Buscando enquadrar a base governista, Dilma ameaçou com  cortes nas nomeações para o segundo escalão e até de demissão de um ministro do Trabalho, Carlos Lupi, caso o PDT votasse em bloco a favor dos R$ 560.

A liberação de emendas no mês de fevereiro também foi outra arma usada pelo Executivo.

Segundo informações do Estadão, a presidente estava segura da vitória e deixou o Planalto às 23h,  antes mesmo de encerrada a votação na Câmara.

O reajuste em vias de ser aprovado é o primeiro desde 1990 a não agregar ganho real ao mínimo, cobrindo somente a desvalorização devida à inflação.

Segundo dados do site do Ministério da Fazenda, a série de ganhos reais no mínimo começou em 1990. No período dos governos de Fernando Collor e Itamar Franco, de 1990 a 1994, o ganho ficou em 10,8%.

Entre 1994 e 1999, parte do governo Fernando Henrique, os dados da Fazenda apontam alta real de  28,3%.

Nos oito anos de governo Lula, segundo dados do Estadão, o ganho real ficou em 60%.

Para calcular o reajuste, a fórmula do governo Dilma usa o crescimento do PIB de dois anos anteriores, somado com a inflação pelo IIPCA do último ano.

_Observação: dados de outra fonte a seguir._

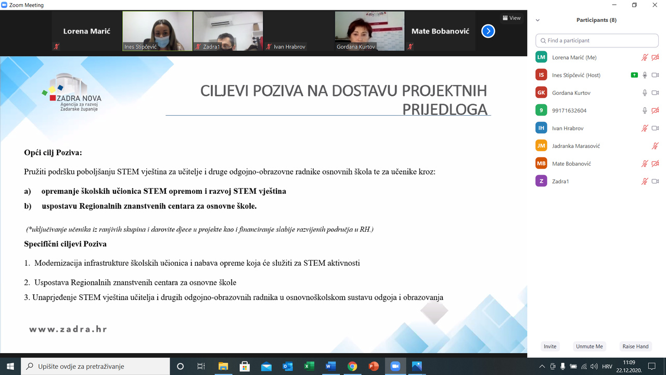Viewport: 666px width, 375px height.
Task: Toggle the crossed-out camera icon for Mate Bobanović
Action: tap(655, 164)
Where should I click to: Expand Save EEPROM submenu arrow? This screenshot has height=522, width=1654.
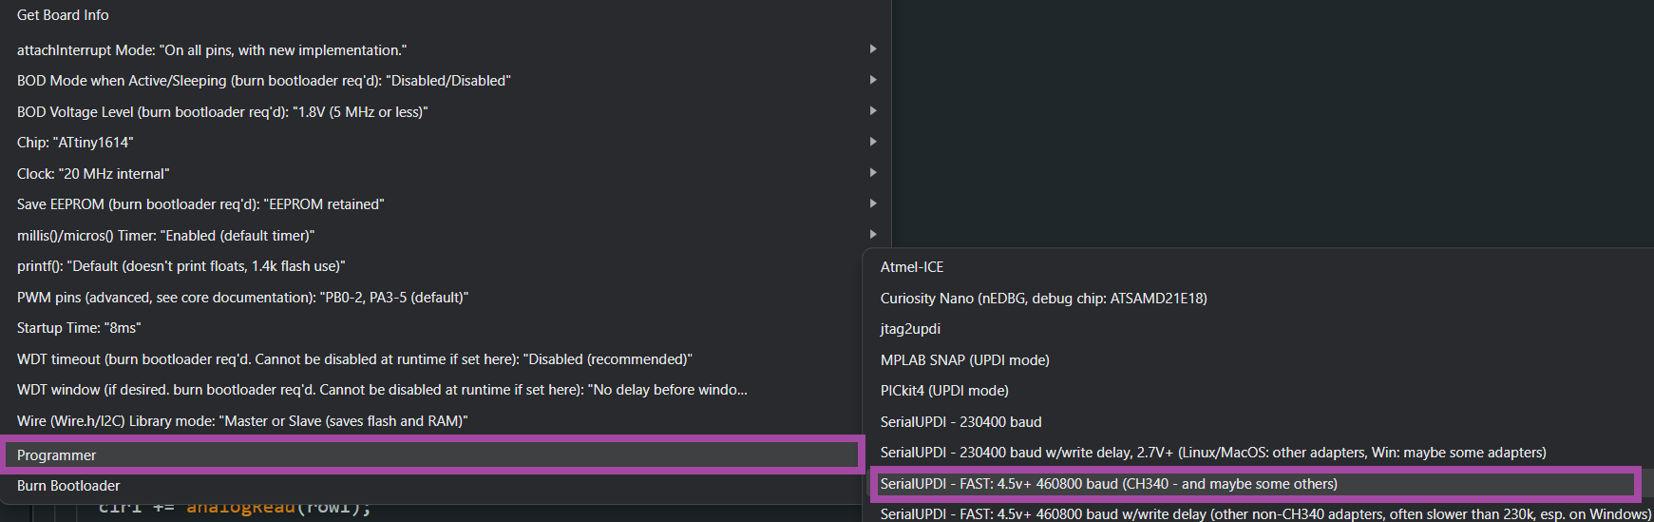pyautogui.click(x=872, y=203)
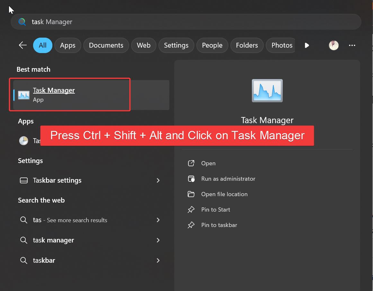373x291 pixels.
Task: Switch to the Documents filter tab
Action: (106, 45)
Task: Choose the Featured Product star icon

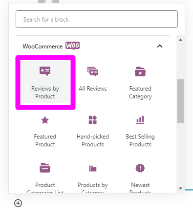Action: 45,120
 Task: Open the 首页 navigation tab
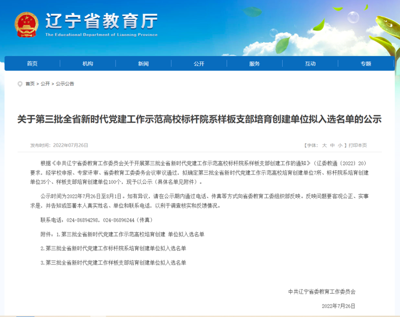point(32,64)
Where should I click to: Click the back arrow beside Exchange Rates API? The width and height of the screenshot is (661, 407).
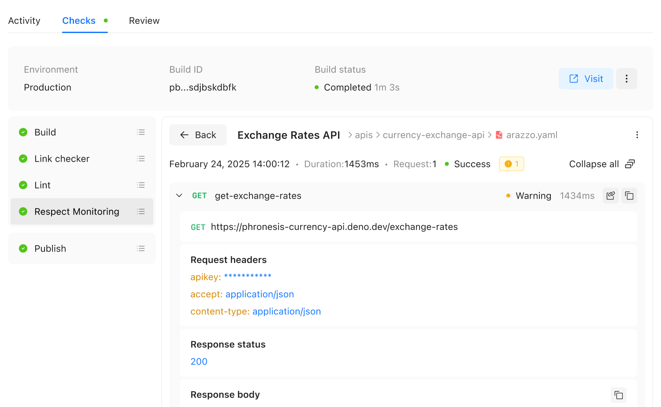click(184, 135)
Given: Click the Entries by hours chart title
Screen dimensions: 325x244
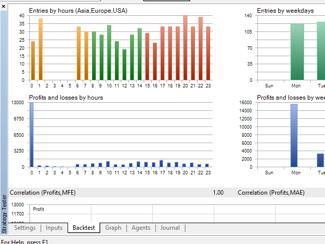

O governo alega, porém, que como não houve crescimento em 2009, devido à crise mundial, o valor deste ano apenas seria corrigido pela inflação.

Conforme divulgado pela base de Dilma, se o cálculo for mantido, o mínimo em 2012 chegará a R$ 616, além de ter um aumento real de 30% nos próximos cinco anos.

Troca troca
A posição do governo pelo menor aumento do mínimo causou uma situação inusitada na Câmara, relata o Estadão.

Parlamentares de tradição na esquerda, como Vicente Paulo da Silva (PT-SP), o Vicentinho, ex-presidente da CUT, e Luci Choinacki (PT-SC) foram vaiados; deputados acostumados a vaias de representantes dos trabalhadores, como Ronaldo Caiado (DEM-GO) e Pauderney Avelino (DEM-AM), foram aplaudidos pelos sindicalistas que estavam nas galerias.